Exactly. Exactly. And that’s, that’s how you grow past just yourself. So, I’m definitely not about dimming anyone’s light. I’m like, let us all shine bright, like beautiful little stars in the sky. Diamonds.
I love it. And we’re, we’re at about the 45 minute mark, so this is a great way to end the episode. Before we sign off, do you wanna tell everyone for a minute about your book?
Oh, yes. Som talking about Shining, I wrote this book. I wrote this book, ‘Confused Girl, find your peace in the chaos’. Because I want all of the confused girls out there in the world to shine bright like little diamonds. The main premise of the book is how to look at your confusion as a virtue. That’s the main premise of the book. And how to use confusion to find your true nature and live the life that you were meant to live. Like live your destiny. Yeah. It has been a passion of mine for like a decade, and finally it’s being published with a big publisher and it’s all very exciting. And you can pre-order it now on my website, confused girl on the city.com, and you can also follow me at Confused Girl LA on Instagram.

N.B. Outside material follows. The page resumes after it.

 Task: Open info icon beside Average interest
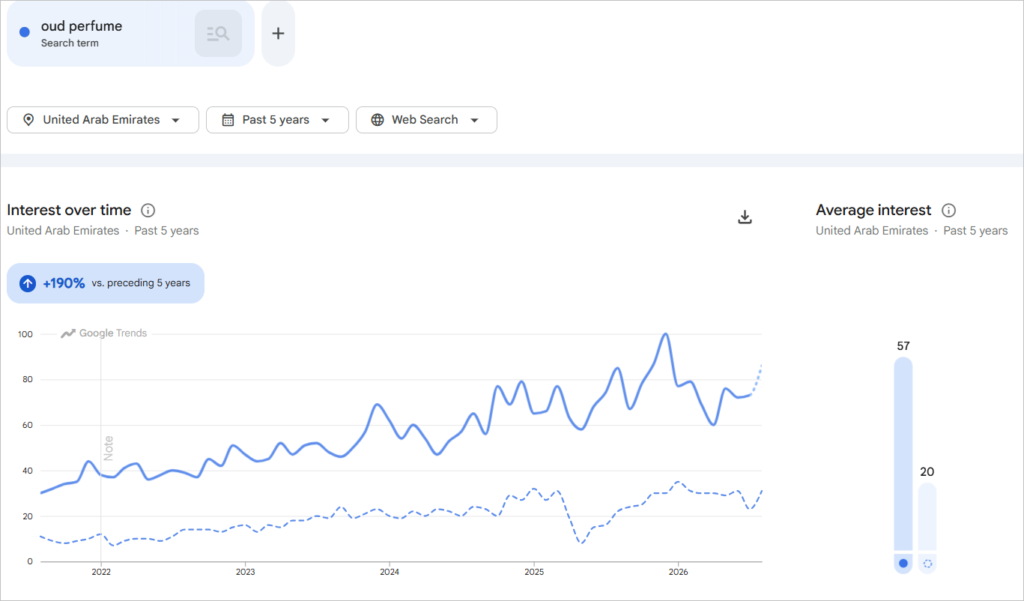[948, 210]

I’m not a confused girl. I think I’m neither confused nor a girl, but you never know these days. But your summary of it makes me want to read it ’cause I like how you’re approaching it to turn confusion from what people think as a problem into something good. And that feels very powerful. Even just thinking about it for a second, I’m like. Look, how could it be a good thing? Oh, if you’re confused, that means you haven’t yet figured out what path to go down, which means all the paths are open to you.
Exactly. Literally, your confusion is an infinite realm of possibilities that you have yet cover. I love it. It’s, it’s so funny ’cause when we’re confused, we shame ourselves and we’re upset because we are like, I don’t know what’s going on, or I don’t know who I am, or I’m confused about this breakup. I’m confused about what university to go to. I’m confused about how I’m gonna, what kind of mother I’m gonna be, or whatever it is. I mean, it could be anything at any point in your life. And so I’m trying to teach people how to actually use your confusion to align with who you are and explore the infinite possibilities you have, and then choose the path that you were meant to be on, the path that your soul wants to be on.
I love it. Yeah. Thank you. Okay. And this is a great way to end, end the episode. This was a very fun conversation and thank you for your time and everyone who’s watched it to the very end. I hope you’ve enjoyed it as much as we had. Have a good night everyone.